Use the included tokenizer and chat template for best results:

messages = [
    {"role": "system", "content": "You are Onca, a pancreatic cancer clinical research assistant."},
    {"role": "user", "content": "Extract tumor grade, margin status, pT, and pN from this pathology report as JSON."},
]
text = tokenizer.apply_chat_template(
    messages,
    tokenize=False,
    add_generation_prompt=True,
)
inputs = tokenizer(text, return_tensors="pt").to(model.device)
outputs = model.generate(
    **inputs,
    max_new_tokens=256,
    do_sample=False,
    temperature=0.2,
)
answer = outputs[0][inputs["input_ids"].shape[1]:]
print(tokenizer.decode(answer, skip_special_tokens=True))

Prompting Tips

Use the included chat template and ask for a specific output structure.
For extraction tasks, request exact JSON keys or field names.
For screening tasks, include both the patient summary and the trial criteria.
Ask the model to state uncertainty and missing information explicitly.

Training Scope

The active ONCA 1.5 continued-SFT stack uses openly available data only. The data mixture keeps all four task families in play, with weighting geared toward variant evidence repair and trial-screening stability while guarding against pathology regression.

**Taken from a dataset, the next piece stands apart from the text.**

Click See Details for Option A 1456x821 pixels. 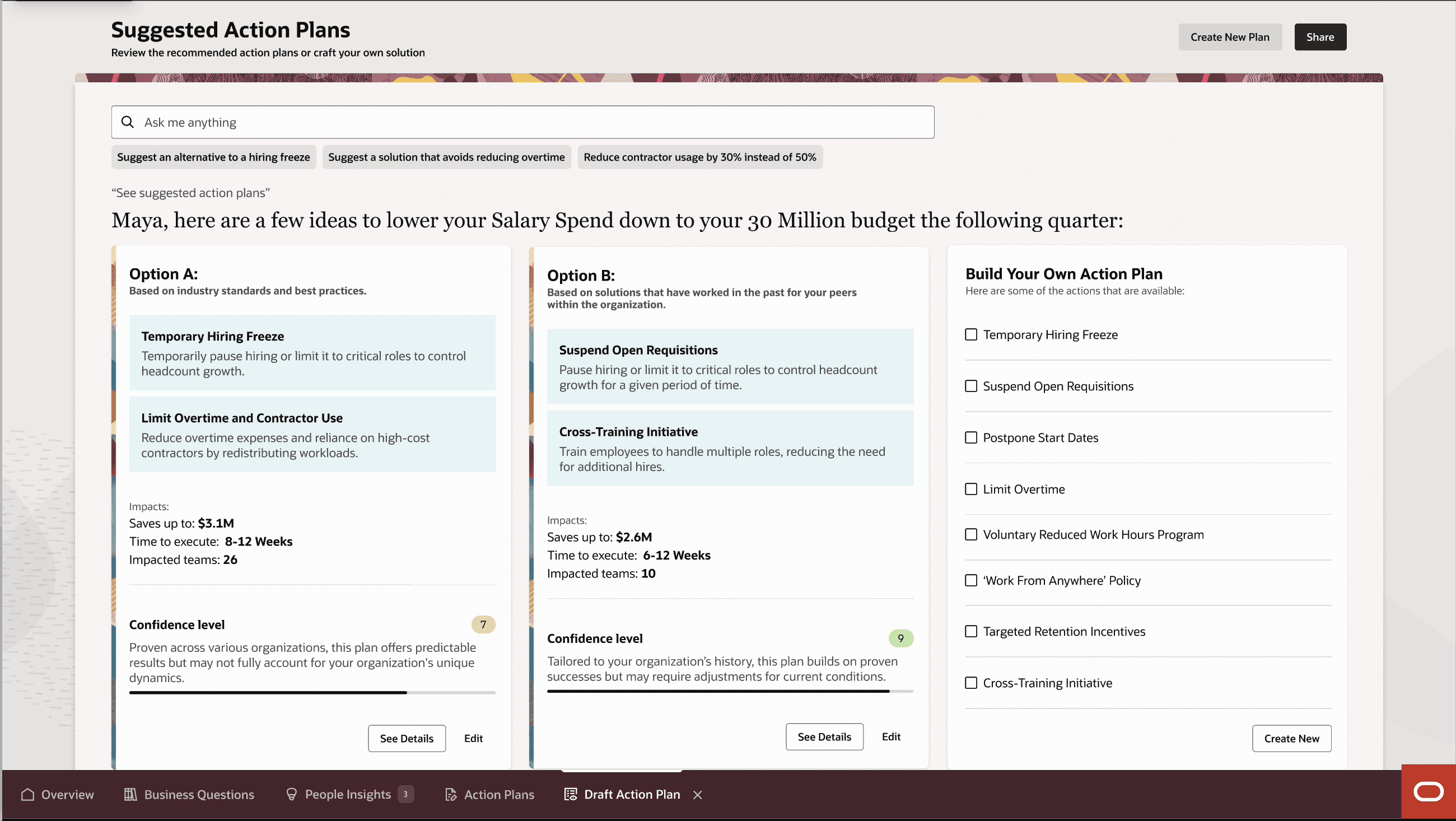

Task family	Active rows	Train	Val	Test
Trial Screening	12,137	10,921	608	608
Clinical Reasoning	3,496	3,146	174	176
Pathology Extraction	7,642	6,583	414	405
Variant Evidence	2,432	2,191	116	125
Total	25,707	22,841	1,312	1,314

Initial task weights in the active prepare stack are 27% trial screening, 18% clinical reasoning, 27% pathology extraction, and 28% variant evidence.

Benchmarks

Benchmark tables and comparative evaluation plots will be added later.

Repository Contents

model-*.safetensors: sharded weights for this release.
model.safetensors.index.json: shard map for the checkpoint files.
config.json: architecture config and, for quantized variants, quantization metadata.
generation_config.json: default generation settings.
tokenizer.json and tokenizer_config.json: tokenizer assets.
chat_template.jinja: chat formatting template for inference.
assets/onca-logo-horizontal.svg: ONCA family logo used at the top of the model card.

Related Releases

onca-1.5: BF16 reference release (this page).
onca-1.5-8bit: 8-bit merged release.
onca-1.5-4bit: 4-bit merged release.

Limitations and Safety

This is a research model and not a clinical decision system.
Outputs should be reviewed by qualified experts before any real-world use.
The model is specialized for pancreatic cancer and oncology-adjacent workflows rather than broad general medicine.
Variant evidence training includes broader oncology signal, but the intended framing of the model remains pancreatic cancer research support.
Quantized releases are convenience variants and may behave slightly differently from the BF16 reference checkpoint.

Citation

A formal ONCA 1.5 citation block will be added with the accompanying manuscript. Until then, please cite the model repository and version used in your work.

Acknowledgments

ONCA 1.5 continues the ONCA project lineage from ONCA 1.0 and builds on the Qwen/Qwopus ecosystem plus the open-data contributors whose datasets made this release possible.